原文抜粋 ->
*-*-*

本坊酒造コメント
「シングルモルト駒ヶ岳 AGED 9YEARS スモールパッチ」は
信州の冷涼な環境の下で熟成されたモルトウイスキーの中から、
9年以上熟成された原酒数樽を厳選・ヴァッティングして瓶詰めした、
稀少なシングルモルトウイスキーの逸品です。
https://www.hombo.co.jp/item/whisky_brandy/mars_singlemalt_komagadake_aged9_small_batch/
【香り】
ホワイトオーク由来の力強いバニラと樽香に、しっかり香るピート。
黄金糖の甘みや蜂蜜の酸味を帯びた甘みに、軽やかなスミレの花とミント。
【味わい】
バナナのトロミを含んだ甘みと、麩菓子のコクのある甘みに
少しだけバター飴のまろやかな甘味をしっかり感じると、
ビターチョコレートのオイリーでビターなコクと炒り豆の香ばしさに変わる。
荒々しいピート感の酸味も舌で感じられる。
【加水後】
香りはピート感が強くなる。
バニラの強さは衰えないが、酸味とバラのフローラルが開き
加水前を印象が少し異なって整っている。
味わいは甘みが引かず穀物様の旨味が出てくる。
コッペパンにバナナと生クリームをサンドした様。

*-*-*

生データ ->
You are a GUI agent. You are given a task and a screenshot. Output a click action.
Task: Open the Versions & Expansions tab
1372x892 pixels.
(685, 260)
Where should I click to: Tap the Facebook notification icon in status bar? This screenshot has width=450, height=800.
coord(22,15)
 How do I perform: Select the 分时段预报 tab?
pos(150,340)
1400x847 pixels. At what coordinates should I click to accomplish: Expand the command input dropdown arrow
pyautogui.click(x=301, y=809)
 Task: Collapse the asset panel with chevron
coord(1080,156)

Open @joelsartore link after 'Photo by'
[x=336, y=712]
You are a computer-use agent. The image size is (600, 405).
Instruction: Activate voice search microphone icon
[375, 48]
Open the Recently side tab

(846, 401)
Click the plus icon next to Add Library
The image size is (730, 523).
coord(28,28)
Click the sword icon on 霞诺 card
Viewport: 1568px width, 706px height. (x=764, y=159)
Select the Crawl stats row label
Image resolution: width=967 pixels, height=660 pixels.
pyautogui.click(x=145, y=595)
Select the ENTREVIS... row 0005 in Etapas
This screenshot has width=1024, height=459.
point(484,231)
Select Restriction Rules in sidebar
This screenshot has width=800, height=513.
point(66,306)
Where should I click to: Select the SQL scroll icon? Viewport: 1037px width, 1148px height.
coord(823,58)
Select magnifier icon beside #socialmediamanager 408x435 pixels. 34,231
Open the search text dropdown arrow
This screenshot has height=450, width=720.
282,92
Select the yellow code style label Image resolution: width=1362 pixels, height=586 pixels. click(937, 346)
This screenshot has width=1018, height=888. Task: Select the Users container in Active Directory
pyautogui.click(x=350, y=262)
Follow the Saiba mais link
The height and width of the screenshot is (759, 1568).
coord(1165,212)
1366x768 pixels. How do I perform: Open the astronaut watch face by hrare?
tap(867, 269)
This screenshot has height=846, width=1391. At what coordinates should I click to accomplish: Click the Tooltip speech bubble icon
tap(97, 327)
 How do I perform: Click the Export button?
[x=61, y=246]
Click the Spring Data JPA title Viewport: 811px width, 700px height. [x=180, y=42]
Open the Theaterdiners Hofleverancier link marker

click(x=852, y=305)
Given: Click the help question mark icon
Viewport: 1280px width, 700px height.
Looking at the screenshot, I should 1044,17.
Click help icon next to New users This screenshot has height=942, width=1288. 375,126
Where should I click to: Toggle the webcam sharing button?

*-*-*

上にあるウイスキーの紹介文を、一字も変えずに最初から最後まで書き写すこと。

作業結果 ->
本坊酒造コメント
「シングルモルト駒ヶ岳 AGED 9YEARS スモールパッチ」は
信州の冷涼な環境の下で熟成されたモルトウイスキーの中から、
9年以上熟成された原酒数樽を厳選・ヴァッティングして瓶詰めした、
稀少なシングルモルトウイスキーの逸品です。
https://www.hombo.co.jp/item/whisky_brandy/mars_singlemalt_komagadake_aged9_small_batch/
【香り】
ホワイトオーク由来の力強いバニラと樽香に、しっかり香るピート。
黄金糖の甘みや蜂蜜の酸味を帯びた甘みに、軽やかなスミレの花とミント。
【味わい】
バナナのトロミを含んだ甘みと、麩菓子のコクのある甘みに
少しだけバター飴のまろやかな甘味をしっかり感じると、
ビターチョコレートのオイリーでビターなコクと炒り豆の香ばしさに変わる。
荒々しいピート感の酸味も舌で感じられる。
【加水後】
香りはピート感が強くなる。
バニラの強さは衰えないが、酸味とバラのフローラルが開き
加水前を印象が少し異なって整っている。
味わいは甘みが引かず穀物様の旨味が出てくる。
コッペパンにバナナと生クリームをサンドした様。